I shot some scenes in 60p an obviously at 720p, but didn't realize the sutter speed was at 1/60th.

Now I haven't watched my rushes so I'm not sure what I got, but I became concerned that I read an article stating that, apparently the best method was 1/120th shutter speed.

So my question is, when I conform the footage to 24p from 60p will I just not get any slowmotion, or will the footage be unusable. Or what other results should I expect.

Thanks guys, I'm out right now, otherwise id just do it, and not ask, but can't and REALLY wanna know the answer to this question, ASAP.

dvollrath
12-13-2009, 07:31 PM
You'll get slow motion, but the images will be a little smeary. It'll be like shooting 24 fps at a 1/24th shutter speed. The newer Miami Vice movie has this look throughout a lot of it.

711
12-28-2009, 06:07 PM
I didn't feel it was worth creating a new thread for a similar slow motion question I had...

I have also heard that 1/120 was the best shutter for 60p to 24p slow motion. Is this the best shutter speed if it is a high action subject such as running? I have been told by some it is best to get it to around 1/500. Which would suit me better if I am shooting in daylight?
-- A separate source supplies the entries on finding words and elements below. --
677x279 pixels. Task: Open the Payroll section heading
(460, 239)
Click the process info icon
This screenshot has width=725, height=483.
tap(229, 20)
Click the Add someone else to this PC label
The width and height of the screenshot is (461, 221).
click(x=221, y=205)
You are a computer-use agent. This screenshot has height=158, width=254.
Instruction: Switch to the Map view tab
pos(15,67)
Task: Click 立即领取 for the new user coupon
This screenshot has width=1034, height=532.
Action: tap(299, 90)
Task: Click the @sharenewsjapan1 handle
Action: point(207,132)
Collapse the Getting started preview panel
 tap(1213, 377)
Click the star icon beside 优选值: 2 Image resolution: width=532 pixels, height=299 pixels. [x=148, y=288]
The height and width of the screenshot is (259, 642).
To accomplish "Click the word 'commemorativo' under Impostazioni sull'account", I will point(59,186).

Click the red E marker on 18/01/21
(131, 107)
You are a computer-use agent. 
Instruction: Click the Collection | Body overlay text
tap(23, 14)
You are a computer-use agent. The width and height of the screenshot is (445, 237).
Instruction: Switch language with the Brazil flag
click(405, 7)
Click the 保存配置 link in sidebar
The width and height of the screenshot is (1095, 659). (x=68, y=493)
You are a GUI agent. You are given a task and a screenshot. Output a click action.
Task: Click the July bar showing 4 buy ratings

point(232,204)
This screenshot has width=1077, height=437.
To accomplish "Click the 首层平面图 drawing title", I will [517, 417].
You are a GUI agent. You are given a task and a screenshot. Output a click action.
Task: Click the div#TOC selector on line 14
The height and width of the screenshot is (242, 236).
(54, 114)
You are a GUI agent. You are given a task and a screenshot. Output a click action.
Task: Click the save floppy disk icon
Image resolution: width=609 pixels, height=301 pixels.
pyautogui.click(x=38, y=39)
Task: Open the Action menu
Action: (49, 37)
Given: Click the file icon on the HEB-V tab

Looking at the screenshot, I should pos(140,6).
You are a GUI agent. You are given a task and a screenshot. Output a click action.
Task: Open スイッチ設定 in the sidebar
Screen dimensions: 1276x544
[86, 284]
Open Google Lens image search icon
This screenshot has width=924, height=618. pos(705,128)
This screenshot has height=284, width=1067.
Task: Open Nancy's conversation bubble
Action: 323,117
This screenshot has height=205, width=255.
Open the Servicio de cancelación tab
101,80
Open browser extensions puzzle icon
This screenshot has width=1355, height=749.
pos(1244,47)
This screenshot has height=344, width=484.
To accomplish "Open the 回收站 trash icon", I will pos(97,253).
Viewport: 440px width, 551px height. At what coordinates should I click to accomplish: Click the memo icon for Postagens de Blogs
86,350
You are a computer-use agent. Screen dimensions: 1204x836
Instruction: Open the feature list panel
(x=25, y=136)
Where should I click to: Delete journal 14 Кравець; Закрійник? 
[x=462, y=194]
I plan to conform the 60p to 24p and then further slow another 30%, maybe 50%...

Any help would be awesome! thanks

Eric

Michael Olsen
12-28-2009, 11:13 PM
I didn't feel it was worth creating a new thread for a similar slow motion question I had...

I have also heard that 1/120 was the best shutter for 60p to 24p slow motion. Is this the best shutter speed if it is a high action subject such as running? I have been told by some it is best to get it to around 1/500. Which would suit me better if I am shooting in daylight?

I plan to conform the 60p to 24p and then further slow another 30%, maybe 50%...

Any help would be awesome! thanks

Eric

IMHO, this is where camera tests become an important part of the pre-production.

Your shutter speed will be relative to the speed of the subject in the frame. A person running at 10mph won't require anything above the traditional 180 (48 for 24fps, 60 for 30fps, 120 for 60fps) if its shot at a very wide angle or at a considerable distance where the subject isn't moving through the frame very quickly. If the subject is filling the frame, however, and the motion is very apparent, then upping the shutter speed may be desirable. How much to increase it, however, will be a matter of combining practical elements, namely the need to actually see what's going on, with creative elements, such as how much the footage is slowed and how blurred or jittery the motion needs to be.

I don't think anyone here can tell you what's right for your shot. My suggestion is to simply run some tests with stand-ins. It will take a little while, but you will figure out the answer to your question, and probably learn something else in the process. And then when it comes time to actually shoot, you will have practically already shot it!